28% of Alaska Reserve’s Recoverable Oil Declared Off-Limits
Newsmax
Outgoing Interior Secretary Ken Salazar has
signed a directive placing 28 percent of the “estimated economically
recoverable oil” in Alaska’s National Petroleum Reserve off-limits to
oil exploration.
The Record of Decision signed by Salazar marks the first time a plan has been put into effect to regulate all of the Reserve.
The action “allows the development of 72 percent
of the estimated economically recoverable oil in the nearly
23-million-acre Reserve, while protecting the vital subsistence
resources of Alaska Natives and the habitat of world-class wildlife
populations,” the Interior Department said in a statement.
The plan protects “critical areas for sensitive
bird populations” and for “the roughly 400,000 caribou” in parts of the
Reserve, the statement asserts.
The statement does not disclose that 28 percent of the Reserve is now closed to development. Simple math does.
The Reserve was set aside by President Warren
Harding in 1923 as an emergency oil supply for the U.S. Navy. It was
transferred to the Department of the Interior in 1976 and is now known
as the National Petroleum Reserve-Alaska.
Republicans were quick to criticize Salazar’s move.
Rep. Doc Hastings of Washington, chairman of the
House Natural Resources Committee, said in a statement: “Only in
President Obama’s backwards worldview of anti-energy policies does it
make sense to prohibit energy production in a place specifically set
aside for energy production at a time when gasoline prices are
skyrocketing.”
The village of Nuiqsut, a mostly Alaska Native
community in the Reserve, had requested that more land south of nearby
Teshekpuk Lake be made available for drilling leases, but the request
was ignored by the Interior Department, CNS News reported.

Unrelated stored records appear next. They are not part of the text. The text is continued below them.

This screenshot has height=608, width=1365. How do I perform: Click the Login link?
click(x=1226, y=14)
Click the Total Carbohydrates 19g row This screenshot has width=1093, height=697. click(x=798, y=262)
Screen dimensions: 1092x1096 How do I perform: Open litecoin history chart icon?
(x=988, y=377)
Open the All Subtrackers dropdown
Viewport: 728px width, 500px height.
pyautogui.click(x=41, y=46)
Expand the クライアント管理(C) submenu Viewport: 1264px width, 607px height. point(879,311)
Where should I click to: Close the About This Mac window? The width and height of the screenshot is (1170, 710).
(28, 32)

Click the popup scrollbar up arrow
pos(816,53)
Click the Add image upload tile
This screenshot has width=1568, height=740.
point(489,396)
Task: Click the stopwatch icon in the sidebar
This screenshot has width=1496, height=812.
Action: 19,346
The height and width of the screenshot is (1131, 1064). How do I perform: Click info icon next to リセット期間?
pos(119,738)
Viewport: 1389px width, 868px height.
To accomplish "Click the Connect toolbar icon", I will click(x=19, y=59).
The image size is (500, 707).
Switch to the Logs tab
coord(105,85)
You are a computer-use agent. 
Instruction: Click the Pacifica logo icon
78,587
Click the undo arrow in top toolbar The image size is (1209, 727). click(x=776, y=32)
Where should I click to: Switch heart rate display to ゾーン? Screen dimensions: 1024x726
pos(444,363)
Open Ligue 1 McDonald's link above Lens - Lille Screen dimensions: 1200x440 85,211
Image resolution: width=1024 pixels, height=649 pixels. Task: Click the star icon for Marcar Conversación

Sen. Mark Begich of Alaska said: “No one disputes
the importance of Teshekpuk Lake to waterfowl and caribou, but I think
we should listen most closely to those who live there and depend on
these critical subsistence resources as well as the economic opportunity
resource development can bring.”
Salazar, who oversaw a moratorium on offshore
drilling after the BP oil spill and promoted alternative energy sources
throughout the nation, is stepping down this month.